## Given passage
# # # #

A new study has indicated that spinsters over 60 are happier and healthier than their male counterparts. The study, funded by the Economic and Social Research Council, looked at the growing social and health implications of people living alone.
The study found that the senior singletons rated their lives as more healthy when they were not living with a husband, but the reverse is true of men.
According to the researchers, one reason for this feeling of health and happiness is that the women are relieved to be free of having to provide 24-hour care for elderly husbands more likely to be in poorer health than they are.
They might also not miss the physical closeness of a sexual relationship as much as men the same age, they added.
According to the 2001 census, the number of people over 60 is far more than that of children, and there has been an increase in older men and women living without a spouse and a decline in those living with children or relatives.
The study found that men living with a relative or friend were less likely to be happy or satisfied with life than those living with a wife. In most regions of Europe older unmarried women were happier and satisfied living with friends and family than alone.
In England, older women rated their health better if they lived alone rather than with a husband. However, men and women living alone had a higher mortality risk than those with a spouse.
The study was carried out by Harriet Young and Prof Emily Grundy at the Centre for Population Studies at the London School of Hygiene and Tropical Medicine.
"These findings have important policy implications for whether long-term care services for older people living alone should be prioritised, or if services should be directed at unpaid family carers," the Telegraph quoted Prof Grundy, as saying.
"The research also highlights differences within Europe. Older people in Scandinavia were happier than in other regions of Europe. In Scandinavia there are generous welfare systems.
In England and Wales older women living alone reported better self-rated health than married women of the same age, even though the married had lower death rates over the next three years.
"One reason might be that some of the married older women may have caring responsibilities for their spouses, which might affect their self-rated health," she added.
Commenting upon men, she said, "Those living with relatives other than their wife will in many cases be doing so because of health problems which would raise the chance of being depressed or unhappy."
The study was based on findings from the Office for National Statistics Longitudinal Study on England and Wales, the English Longitudinal Study of Ageing on England, and the European Social Survey with data from 19 European Countries.

# # # #

## Input data
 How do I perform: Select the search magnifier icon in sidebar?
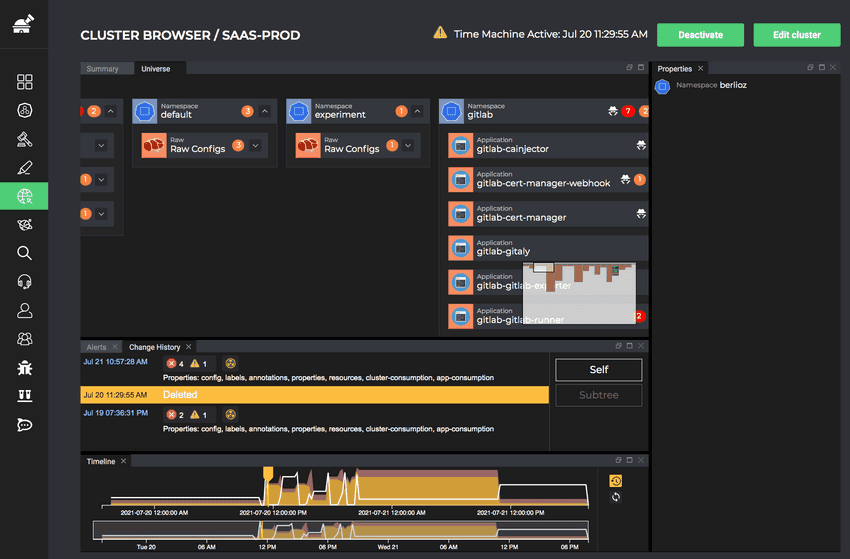pyautogui.click(x=25, y=253)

# # # #

## Questions on the material
1: List the sources of findings that the study in the article on older singles' health and happiness was based on.
2: From the article on older singles' health and happiness, reproduce the passage starting with "The study found that men" and going on through "family than alone.".
The data above can be set aside.

## Answer list
1:
- The Office for National Statistics Longitudinal Study on England and Wales
- The English Longitudinal Study of Ageing on England
- The European Social Survey, with data from 19 European countries

2:
The study found that men living with a relative or friend were less likely to be happy or satisfied with life than those living with a wife. In most regions of Europe older unmarried women were happier and satisfied living with friends and family than alone.